Recent testing uncovered that PTX JIT may reject attempts to use 'mul.u32' as
a non-widening 32-bit multiply instruction. Use 'mul.lo.u32' to fix 32-bit
code generation and conform to the PTX spec better.
* config/nvptx/nvptx.c (nvptx_init_unisimt_predicate): Emit
'mul.lo.u32' instead of 'mul.u32' for 32-bit ABI target.
(nvptx_declare_function_name): Ditto.
---
gcc/ChangeLog.gomp-nvptx | 6 ++++++
gcc/config/nvptx/nvptx.c | 4 ++--
2 files changed, 8 insertions(+), 2 deletions(-)

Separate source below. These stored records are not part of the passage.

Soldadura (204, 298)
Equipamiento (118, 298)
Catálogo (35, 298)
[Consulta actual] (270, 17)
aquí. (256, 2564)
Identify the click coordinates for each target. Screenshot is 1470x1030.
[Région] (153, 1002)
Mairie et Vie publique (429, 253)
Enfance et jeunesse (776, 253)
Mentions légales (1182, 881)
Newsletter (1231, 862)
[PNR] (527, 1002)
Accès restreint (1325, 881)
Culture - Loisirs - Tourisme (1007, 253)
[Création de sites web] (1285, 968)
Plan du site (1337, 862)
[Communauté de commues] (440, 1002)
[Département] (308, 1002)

diff --git a/gcc/config/nvptx/nvptx.c b/gcc/config/nvptx/nvptx.c
index 93bf781..bc187ea 100644
--- a/gcc/config/nvptx/nvptx.c
+++ b/gcc/config/nvptx/nvptx.c
@@ -955,7 +955,7 @@ nvptx_init_unisimt_predicate (FILE *file)
fprintf (file, "\t\t.reg.u%d %%ustmp2;\n", bits);
fprintf (file, "\t\tmov.u32 %%ustmp0, %%tid.y;\n");
fprintf (file, "\t\tmul%s.u32 %%ustmp1, %%ustmp0, 4;\n",
- bits == 64 ? ".wide" : "");
+ bits == 64 ? ".wide" : ".lo");
fprintf (file, "\t\tmov.u%d %%ustmp2, __nvptx_uni;\n", bits);
fprintf (file, "\t\tadd.u%d %%ustmp2, %%ustmp2, %%ustmp1;\n", bits);
fprintf (file, "\t\tld.shared.u32 %%r%d, [%%ustmp2];\n", master);
@@ -1115,7 +1115,7 @@ nvptx_declare_function_name (FILE *file, const char
*name, const_tree decl)
fprintf (file, "\t.reg.u%d %%fstmp2;\n", bits);
fprintf (file, "\tmov.u32 %%fstmp0, %%tid.y;\n");
fprintf (file, "\tmul%s.u32 %%fstmp1, %%fstmp0, %d;\n",
- bits == 64 ? ".wide" : "", bits / 8);
+ bits == 64 ? ".wide" : ".lo", bits / 8);
fprintf (file, "\tmov.u%d %%fstmp2, __nvptx_stacks;\n", bits);
/* fstmp2 = &__nvptx_stacks[tid.y]; */
fprintf (file, "\tadd.u%d %%fstmp2, %%fstmp2, %%fstmp1;\n", bits);